_SUPPLIED TEXT_.
━━━━━━

Friday, August 30, 2013

'Fortunately Contrasted'

1970...year 0, or year -43 as it is at the time of writing. As we contemplate the forthcoming release of the new album...a return to the rollicking days of that year so we are told, lets look at two contrasting performances from that year. Think of the contrast between the Elton John album cover and the stage persona. Both almost similar sets performed by Elton. But that's where the similarity stops. And familiarity begins, both in the studio and live recreations that the two examples are representing so finely of that year.

━━━━━━

_GOAL 1_. Say whether each statement agrees with the Elton John post, answering yes or no and quoting the words of the post that decide it. (a) The post describes the upcoming album as a return to the days of 1970. (b) The post calls the two sets performed by Elton entirely different from each other. (c) The post is dated Friday, August 30, 2013.
_GOAL 2_. Reproduce everything in the Elton John post from "Friday, August 30, 2013" down to "of that year.", word for word.

━━━━━━

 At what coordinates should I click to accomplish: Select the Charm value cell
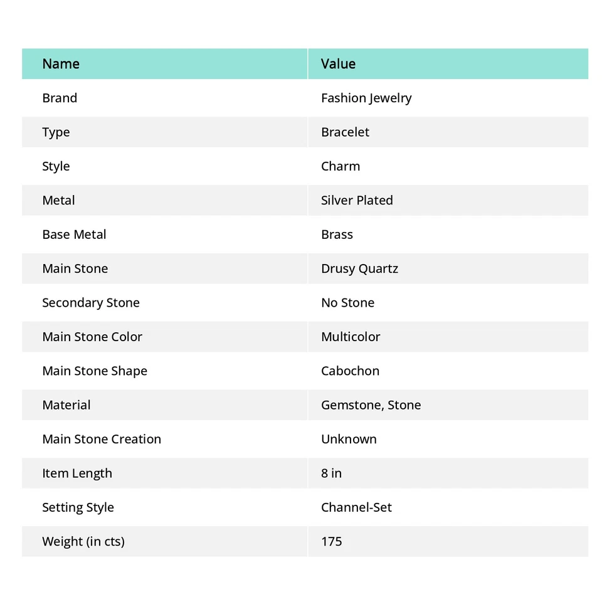[341, 166]
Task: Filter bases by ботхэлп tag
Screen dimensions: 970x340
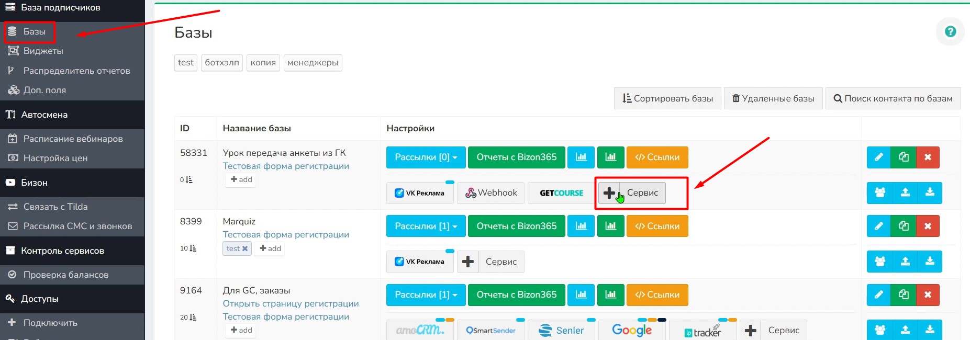Action: [x=221, y=62]
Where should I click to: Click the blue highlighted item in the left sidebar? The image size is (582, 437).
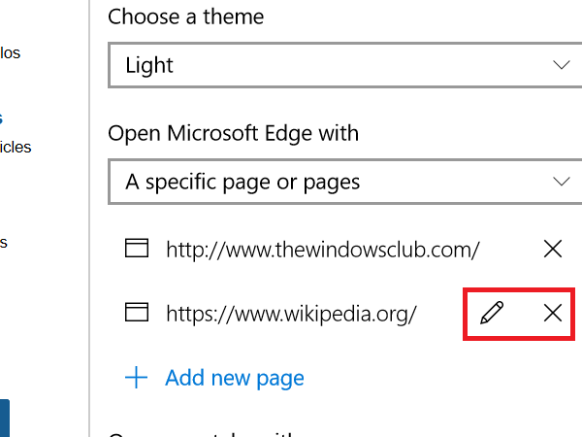pos(2,118)
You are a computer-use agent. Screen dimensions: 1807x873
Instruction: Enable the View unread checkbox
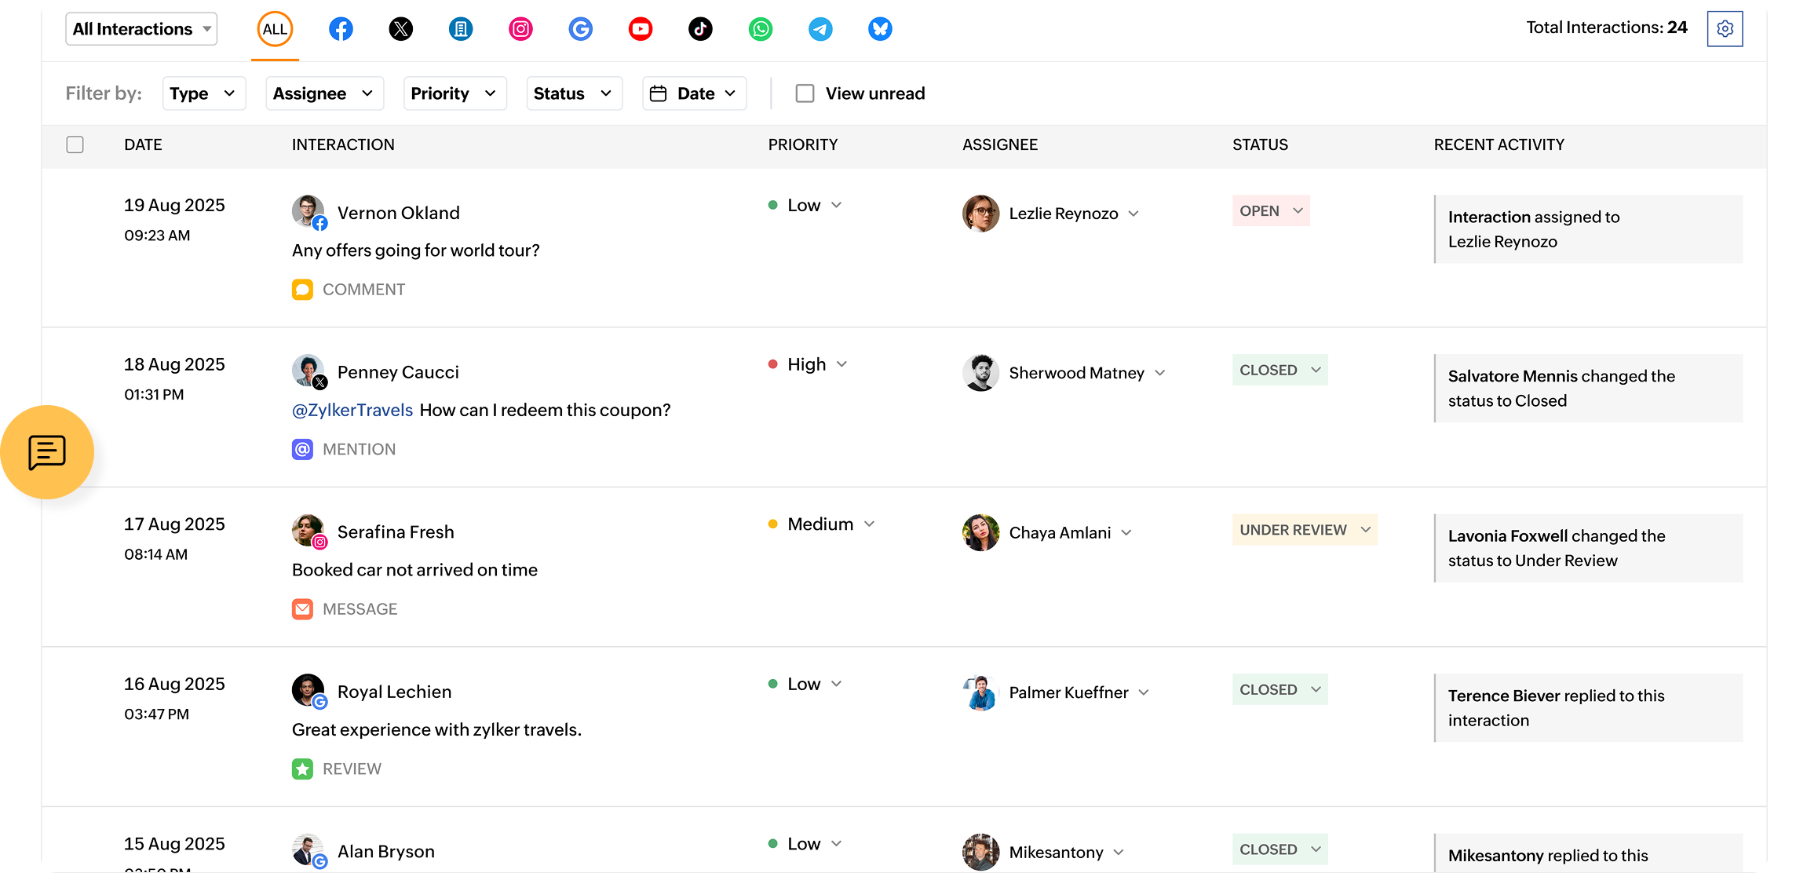pos(805,93)
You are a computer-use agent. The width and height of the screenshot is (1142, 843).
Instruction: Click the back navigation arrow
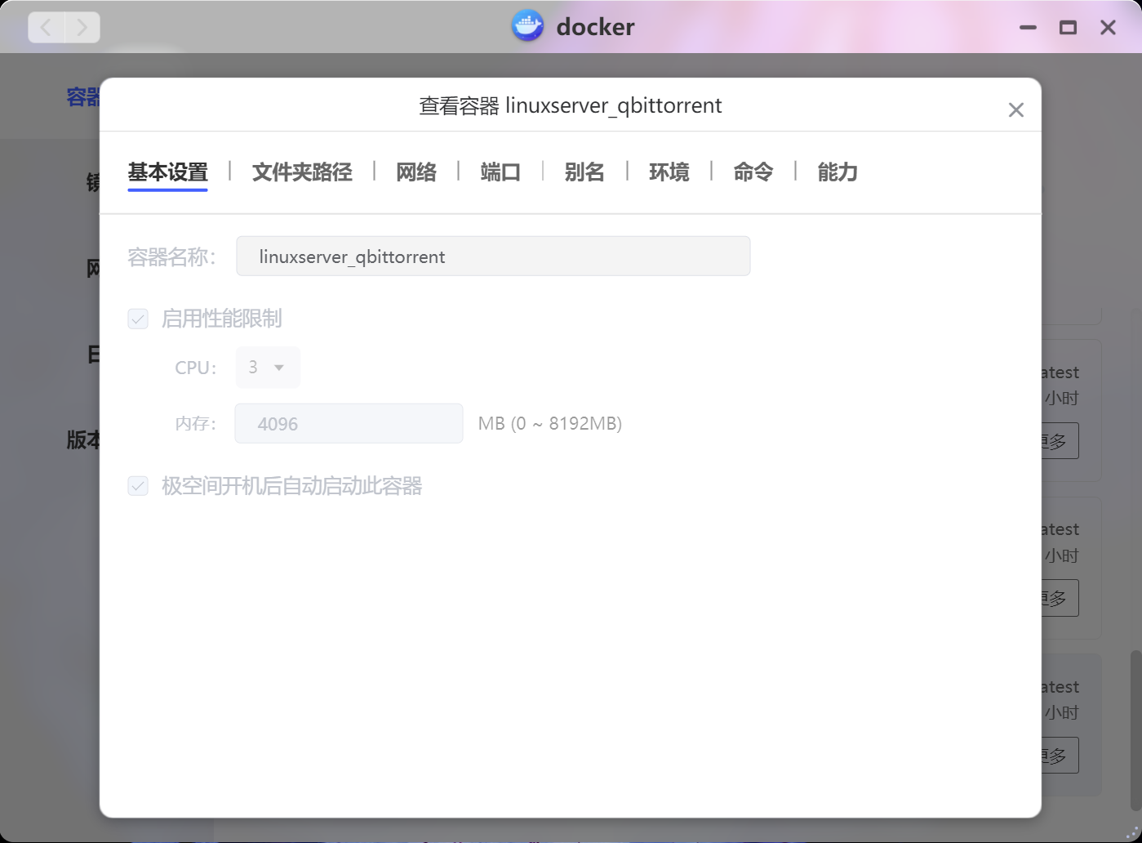coord(47,28)
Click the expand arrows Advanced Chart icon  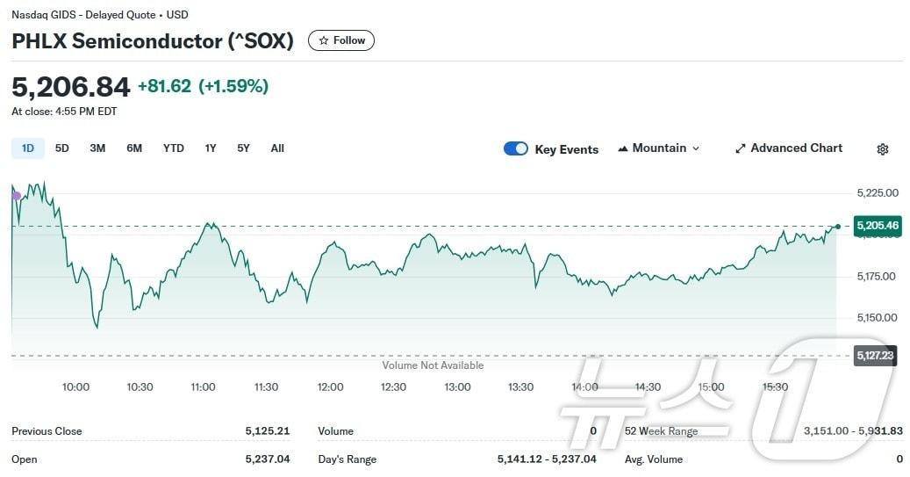pyautogui.click(x=740, y=148)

━━━━━━

_EXPECTED ANSWER 1_.
(a) Yes: "a return to the rollicking days of that year so we are told"
(b) No: "Both almost similar sets performed by Elton."
(c) Yes: "Friday, August 30, 2013"

_EXPECTED ANSWER 2_.
Friday, August 30, 2013

'Fortunately Contrasted'

1970...year 0, or year -43 as it is at the time of writing. As we contemplate the forthcoming release of the new album...a return to the rollicking days of that year so we are told, lets look at two contrasting performances from that year. Think of the contrast between the Elton John album cover and the stage persona. Both almost similar sets performed by Elton. But that's where the similarity stops. And familiarity begins, both in the studio and live recreations that the two examples are representing so finely of that year.